I'm having a hard time accepting the math in that article. First of all, a mortgage of 450K doesn't cost $3000 a month unless you're trying to pay it down in ~16 - 17 years, or if you use an interest rate of around 7%. In the former case, that $3000/month would vanish after the 16 - 17 years is up whereas the renter would keep paying rent. Sure the renter can keep his down-payment money of 400K and instead invest it in something safe... let's say his return is 3.25% after inflation, then after 50 years of renting that 400K would have grown into 2 million. But the owner can also invest 3K/month after the 17th year, which grows into about 2.1 million after 33 years using that same rate. But the owner also now has a property that has likely appreciated to well over a million, putting him way ahead of the renter. Of course, I didn't account for property taxes and maintenance costs that the owner has to pay that are typically included in the rent. It's hard to put an exact number on those costs but based on my house, I think $400/month is more accurate than $2000+ like the article suggests. I suppose in some cities the property tax could be really high, but then the rent should be equivalently higher too - otherwise the landlord is taking a big loss. Which brings me to my next question: why would anyone want to be a landlord renting at $3500/month when your costs are over $5000/month?

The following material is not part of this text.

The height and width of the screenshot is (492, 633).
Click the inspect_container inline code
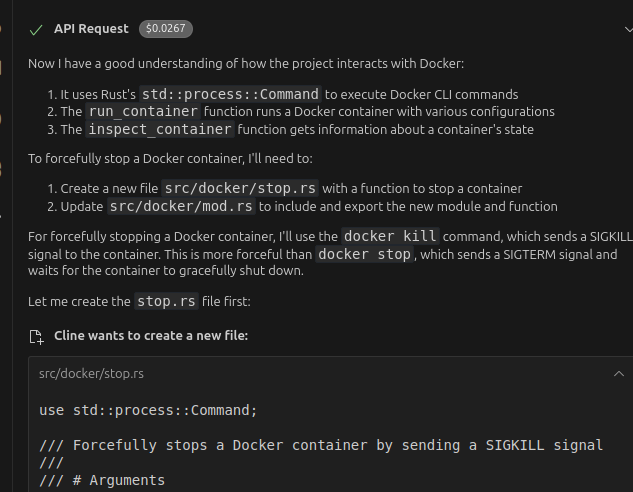(x=161, y=130)
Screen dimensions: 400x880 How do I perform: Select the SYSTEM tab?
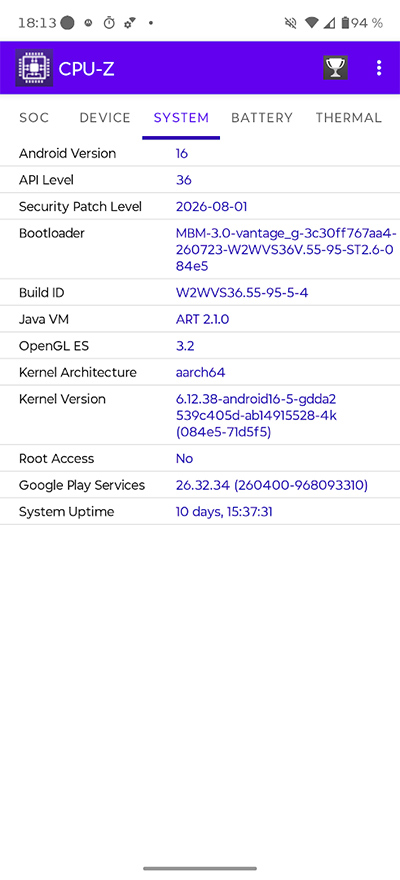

The article seems to imply that landlords are all running cashflow negative operations, and are taking huge losses on their investments. And yet there is huge demand for new rental properties in the major cities. So why would everyone want to be an owner if it wasn't profitable?

I am a landlord in Edmonton, and my mortgage-to-rent ratio is 0.45, not 2 or 3 like the article claims for the bigger cities. So maybe it's just in Vancouver, Toronto, Halifax, and Montreal that it makes sense to rent (but then why be a landlord there?). After taking into account the principal portion of the mortgage being paid, and the positive cash flow coming into my bank account (with deductions for maintenance), I've figured my down-payment amount of ~30K is earning me $4200/year, which is a 14% return. So somebody please explain to me how my renter is going to be financially better off than I am as a result of this arrangement?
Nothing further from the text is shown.